What is meant by transparent access?
Last updated at 4:40 am UTC on 20 September 2016
The best Object-oriented applications are ones which model a pure domain engine, separate and free from concerns about presentation or persistence. Transparency refers to the ability for the application to maintain a pure domain code free of those concerns. High-transparency is the primary purpose of Magma's to exist. There is no need for applications to mark objects dirty, no code-generation, no attribute-column associating.
Developers are free to implement complex object models with impunity. Domain code remains pure, and independent of storage.
Beyond the initial request for the #root object of the repository from a MagmaSession, your application program is free to explore that persistent root object normally; e.g., by sending messages. Although the size of the persistent root may be many times the size of available RAM, Magma will page in requested portions and out portions no longer referenced by the program (Magma uses weak collections for its caching, so your program only consumes as much memory as the objects it references).
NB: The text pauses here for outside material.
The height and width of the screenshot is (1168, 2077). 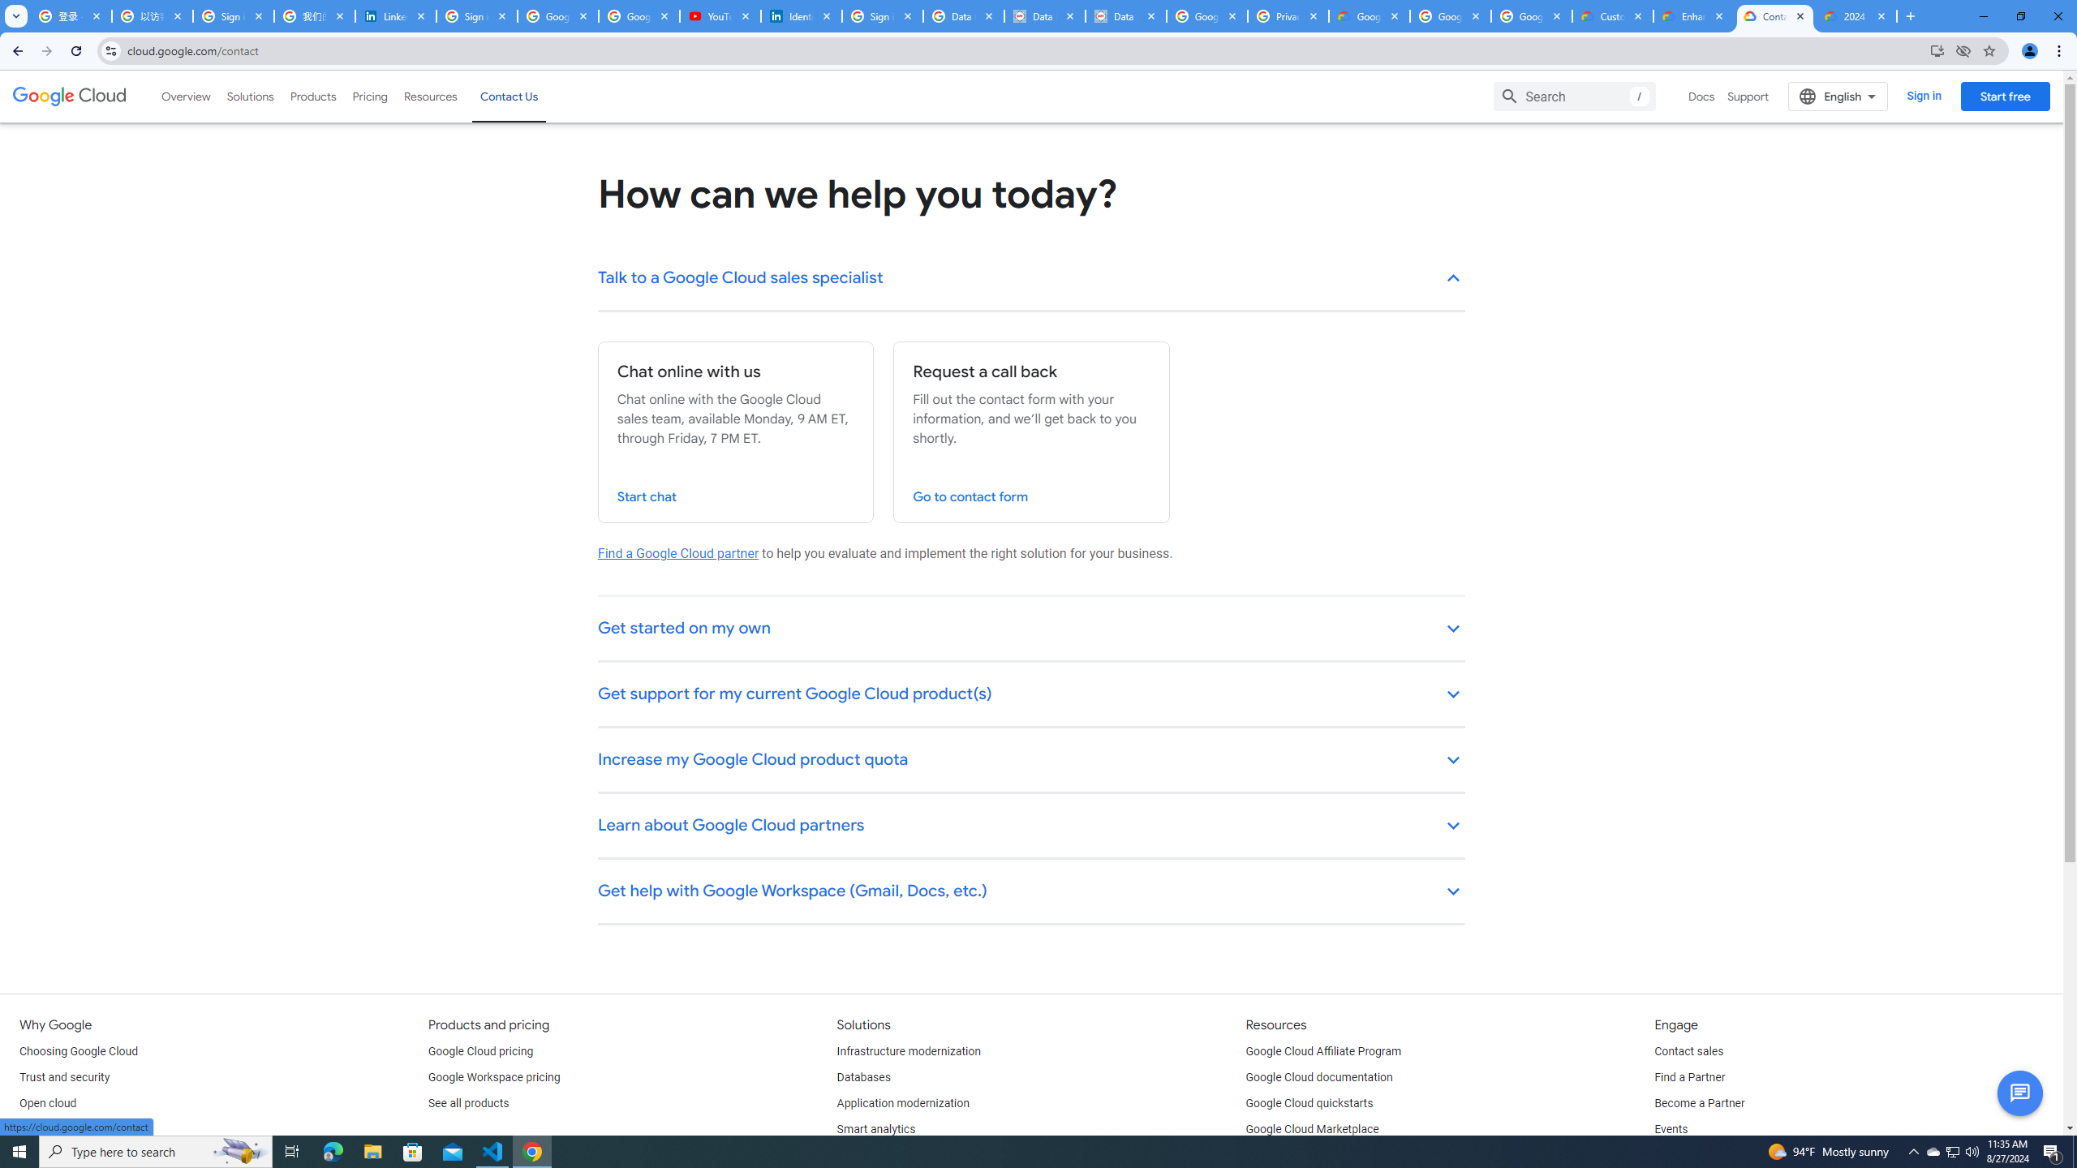 What do you see at coordinates (249, 96) in the screenshot?
I see `'Solutions'` at bounding box center [249, 96].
Proxies are used to truncate the portions of the domain model that are not currently in memory. When a proxy is sent a message, it's #doesNotUnderstand: method is invoked to retrieve the real object from the repository and become the proxy to it – so that all other objects referencing it will not reference the real object.
Write-transparency is high in that Magma determines new and changed portions of the model automatically. The only requirement is that the application program commit changes to the model via atomic transactions. Transactions are a common semantic in databases for preserving integrity of changes. A number of commit-strategies allow Magma to be suitable for a variety of programs and users.
This level of transparency allows existing objects which have never been designed to reside in a database to reside in Magma. For example, no Morph knows anything about Magma, but Morphs may be stored, shared and collaborated via Magma.